Convert the records below into a JSON list of strings with one string per line, omitting any blank lines.

Supplied information below:

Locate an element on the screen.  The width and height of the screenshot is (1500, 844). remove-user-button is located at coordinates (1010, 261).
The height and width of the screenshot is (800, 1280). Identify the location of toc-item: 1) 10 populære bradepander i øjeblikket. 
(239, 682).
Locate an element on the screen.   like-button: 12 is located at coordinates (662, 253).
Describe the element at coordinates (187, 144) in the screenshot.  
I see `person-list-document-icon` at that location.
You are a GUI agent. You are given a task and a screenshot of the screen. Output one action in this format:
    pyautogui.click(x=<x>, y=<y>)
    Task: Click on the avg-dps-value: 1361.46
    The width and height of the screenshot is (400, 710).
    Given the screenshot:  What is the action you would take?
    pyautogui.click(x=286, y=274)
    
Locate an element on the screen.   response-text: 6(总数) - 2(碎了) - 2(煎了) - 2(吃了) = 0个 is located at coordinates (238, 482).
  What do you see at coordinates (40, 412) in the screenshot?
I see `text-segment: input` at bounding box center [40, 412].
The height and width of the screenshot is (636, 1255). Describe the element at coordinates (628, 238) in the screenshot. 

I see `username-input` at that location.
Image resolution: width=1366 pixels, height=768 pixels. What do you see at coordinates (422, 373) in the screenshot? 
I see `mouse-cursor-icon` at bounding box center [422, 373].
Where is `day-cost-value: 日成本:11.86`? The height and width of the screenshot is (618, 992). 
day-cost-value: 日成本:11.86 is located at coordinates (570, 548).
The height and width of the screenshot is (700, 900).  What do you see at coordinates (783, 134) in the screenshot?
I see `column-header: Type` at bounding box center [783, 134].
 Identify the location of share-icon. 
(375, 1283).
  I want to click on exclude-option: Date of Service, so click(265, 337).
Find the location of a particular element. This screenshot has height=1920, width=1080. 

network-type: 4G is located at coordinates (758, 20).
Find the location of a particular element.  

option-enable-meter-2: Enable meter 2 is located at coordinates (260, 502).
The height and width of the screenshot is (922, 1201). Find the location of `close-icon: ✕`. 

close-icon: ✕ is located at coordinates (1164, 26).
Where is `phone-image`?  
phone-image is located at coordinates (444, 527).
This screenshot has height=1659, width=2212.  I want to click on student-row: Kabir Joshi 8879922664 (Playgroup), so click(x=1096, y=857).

End of Supplied information.

Task answer:
[
  "Locate an element on the screen.  The width and height of the screenshot is (1500, 844). remove-user-button is located at coordinates (1010, 261).",
  "The height and width of the screenshot is (800, 1280). Identify the location of toc-item: 1) 10 populære bradepander i øjeblikket. ",
  "(239, 682).",
  "Locate an element on the screen.   like-button: 12 is located at coordinates (662, 253).",
  "Describe the element at coordinates (187, 144) in the screenshot.  ",
  "I see `person-list-document-icon` at that location.",
  "You are a GUI agent. You are given a task and a screenshot of the screen. Output one action in this format:",
  "    pyautogui.click(x=<x>, y=<y>)",
  "    Task: Click on the avg-dps-value: 1361.46",
  "    The width and height of the screenshot is (400, 710).",
  "    Given the screenshot:  What is the action you would take?",
  "    pyautogui.click(x=286, y=274)",
  "Locate an element on the screen.   response-text: 6(总数) - 2(碎了) - 2(煎了) - 2(吃了) = 0个 is located at coordinates (238, 482).",
  "  What do you see at coordinates (40, 412) in the screenshot?",
  "I see `text-segment: input` at bounding box center [40, 412].",
  "The height and width of the screenshot is (636, 1255). Describe the element at coordinates (628, 238) in the screenshot. ",
  "I see `username-input` at that location.",
  "Image resolution: width=1366 pixels, height=768 pixels. What do you see at coordinates (422, 373) in the screenshot? ",
  "I see `mouse-cursor-icon` at bounding box center [422, 373].",
  "Where is `day-cost-value: 日成本:11.86`? The height and width of the screenshot is (618, 992). ",
  "day-cost-value: 日成本:11.86 is located at coordinates (570, 548).",
  "The height and width of the screenshot is (700, 900).  What do you see at coordinates (783, 134) in the screenshot?",
  "I see `column-header: Type` at bounding box center [783, 134].",
  " Identify the location of share-icon. ",
  "(375, 1283).",
  "  I want to click on exclude-option: Date of Service, so click(265, 337).",
  "Find the location of a particular element. This screenshot has height=1920, width=1080. ",
  "network-type: 4G is located at coordinates (758, 20).",
  "Find the location of a particular element.  ",
  "option-enable-meter-2: Enable meter 2 is located at coordinates (260, 502).",
  "The height and width of the screenshot is (922, 1201). Find the location of `close-icon: ✕`. ",
  "close-icon: ✕ is located at coordinates (1164, 26).",
  "Where is `phone-image`?  ",
  "phone-image is located at coordinates (444, 527).",
  "This screenshot has height=1659, width=2212.  I want to click on student-row: Kabir Joshi 8879922664 (Playgroup), so click(x=1096, y=857)."
]